Following the reform of the drug and device approval system by China’s State Council in August,1 the China Food and Drug Administration (“CFDA”) has finally unveiled its implementation policies regarding improvements to the drug approval system, with the November 11, 2015 release of the Circular Concerning Several Policies on Drug Registration Review and Approval (CFDA Circular [2015] No. 230, the “No. 230 Circular”) and several draft implementation measures. These documents set the stage for the transformation of China’s drug approval system and include the following changes:

  • Piloting the Marketing Authorization Holder (“MAH”) system
    The current legal framework only permits drug manufacturers to obtain regulatory approvals and was perceived as an obstacle to innovation. R&D-based companies must commit to a substantial investment in manufacturing facilities in order to commercialize their assets.

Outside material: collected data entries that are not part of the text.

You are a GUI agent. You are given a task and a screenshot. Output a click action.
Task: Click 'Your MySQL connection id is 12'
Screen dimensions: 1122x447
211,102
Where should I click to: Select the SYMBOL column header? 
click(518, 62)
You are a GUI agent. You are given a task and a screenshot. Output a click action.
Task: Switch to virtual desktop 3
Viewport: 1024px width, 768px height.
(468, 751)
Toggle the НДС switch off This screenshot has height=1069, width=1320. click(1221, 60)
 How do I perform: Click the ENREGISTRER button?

To create a more supportive regulatory framework for innovation, the Standing Committee of the National People’s Congress authorized the State Council to roll out a three-year pilot program of the MAH system in 10 provinces,2 effective as of December 1, 2015. Under the CFDA’s proposed MAH pilot program, domestic drug manufacturers, domestic R&D institutions and research personnel of Chinese nationality can obtain regulatory approvals to commercialize pharmaceuticals in principle,3 and completely outsource the actual manufacture to contract manufacturing organizations. Nevertheless, the MAH applicants must arrange for insurance or financial guarantee to cover product liabilities. 
  • Expanding the fast track approval pathway
    To date, the fast track approval pathway has been mainly available for drugs that have not been marketed anywhere in the world, or those addressing critical or unmet medical needs. The State Council has directed the CFDA to admit more types of drugs to the fast track approval pathway, including pediatric/geriatric drugs, drugs treating China-prevalent diseases, drugs sponsored by national science and technology grants, foreign innovative drugs to be manufactured locally in China, innovative drugs using advanced technology, using innovative treatment methods, or having distinctive clinical benefits, drugs manufactured at a US/EU qualified facility and under review by the USFDA/EMEA for concurrent marketing authorizations. The clinical trial applications and marketing authorizations for drugs addressing urgent clinical needs will also be accelerated. Under this condition, clinical trial applications submitted three years prior to the date of patent expiration or marketing authorization applications submitted one year prior to the date of patent expiration, will be permitted.
  • Changing the classifications for new drugs and generics
    According to the State Council’s directive, new drugs refer to those pharmaceutical products that have never been marketed anywhere in the world, or those that represent improved forms of the new drugs. Generics refer to those pharmaceutical products that are consistent with the reference drugs (or originator drugs) quality and efficacy. These definitions are very different from the current definitions under the CFDA’s Drug Registration Rules. The CFDA plans to introduce a new classification system that adopts the State Council’s definitions and will classify pharmaceutical products that have been marketed outside China but not in China as generics. 
  • Simplifying the approval process for clinical trials
    The CFDA will adopt a one-time umbrella approval procedure, rather than a phase-by-phase approval, for any new drugs’ clinical trial application. Furthermore, beginning December 1, 2015, the bioequivalent study of generic drugs will only need to undergo a recordation filing with the CFDA. In the CFDA proposed regulatory framework for the recordation filing, the applicant must obtain an EC approval and sign a clinical study agreement with the clinical site prior to filing the bioequivalent study. The CFDA will designate an information platform to record the bioequivalent study. This platform will generate a filing number once the applicant has submitted the required materials; the applicant can launch the bioequivalent study only after obtaining the filing number. If there is any change to the originally recorded bioequivalent study, the applicant must suspend the original study, enter the changes in the online recordation platform to obtain a new filing number, and only re-launch the study thereafter. 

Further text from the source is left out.